Xavier traveled to Stillwater on Sunday with a 6-1 record, two Q2 wins, and no real road tests against a fellow high major. It’s hard to totally judge a team that hasn’t gone one the road and done the job. That’s no longer the case with Xavier.

Colby Jones is a star

A 6-6, 207 pound swing forward shouldn’t dominate the glass like Jones does. His seven offensive rebounds yesterday were nearly as many as Oklahoma State managed as a team, his five defensive rebounds were more than anyone other than Moussa Cisse. Jones’ rate is over 16% in both now. Against the Cowboys he scored 17, dished out four assists, took hard defensive assignments, and killed the game off with his only three point attempt all day. He was absolutely brilliant, and he only turned the ball over once.

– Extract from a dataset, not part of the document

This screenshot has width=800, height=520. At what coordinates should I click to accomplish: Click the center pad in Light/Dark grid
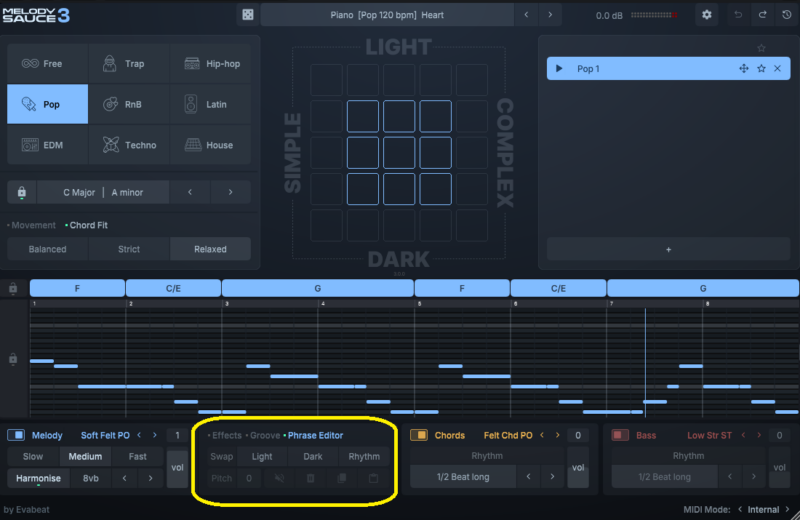[399, 153]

Turnovers are going to cost this team a game

Xavier had this one salted away late with an 14 point lead and under five minutes to play. Then they turned the ball over on two straight possessions and only OSU’s shooting issues and Jones’ dagger kept the Musketeers comfortably ahead. Ok St is a difficult team to play in terms of ball security, but a 22.4% turnover rate is unacceptable in games where the other team can shoot.

Xavier’s defense was excellent again

Oklahoma St isn’t a great shooting team, but they can score in bunches on the offensive glass, in transition, and when the get the ball in the paint. Xavier held them, if you can say that, to 52.6% inside the arc, but shut down the Cowboys on the glass and on the run. OSU got seven chance points despite being a team that thrives on run outs, and was outscored but the Musketeers 12-11 in second chance points. It was another good gameplan well executed.

Coach Steele won the coaching battle handily

Travis Steele deployed his Swiss Army knife to the offensive glass and dropped his guard to protect transition. That may have been one of the most notable ways he outdid Mike Boynton (a Banners favorite), but it was hardly the only one. Steele juggled his lineup to battle foul trouble all night and found that his best defender, Jerome Hunter, wasn’t matching up as well as Dwon Odom. That switch undertaken, it was time for the best move of the game.

Xavier rallied early in the second half to take a 52-50 lead. As soon as they did, Steele went into that old YMCA standby, the 2-3 zone. Oklahoma scored five points in the next 9:38. That took a two point lead to a 14 point one. Steele threw two more possessions of man out there, then went back to the zone. The Cowboys never recovered. That’s how good coaching can win games.

Gallagher-Iba is a weird arena or OSU has awful fans

Watching the game last night was an exercise in fighting off vertigo. Listening to the always excellent Joe Sunderman and Byron Larkin was just confusing. The arena was so quiet that 55 KRC was either piping in Covid white noise or moved the mics. On TV you couldn’t just hear the coaches, you could clear make out instruction and complaints being yelled. The entire atmosphere felt like a game in lockdown, a preseason exhibition, or just a game being played where the students are stuck far away from the court and are apathetic anyway. Trips like this just emphasize how great the Cintas is.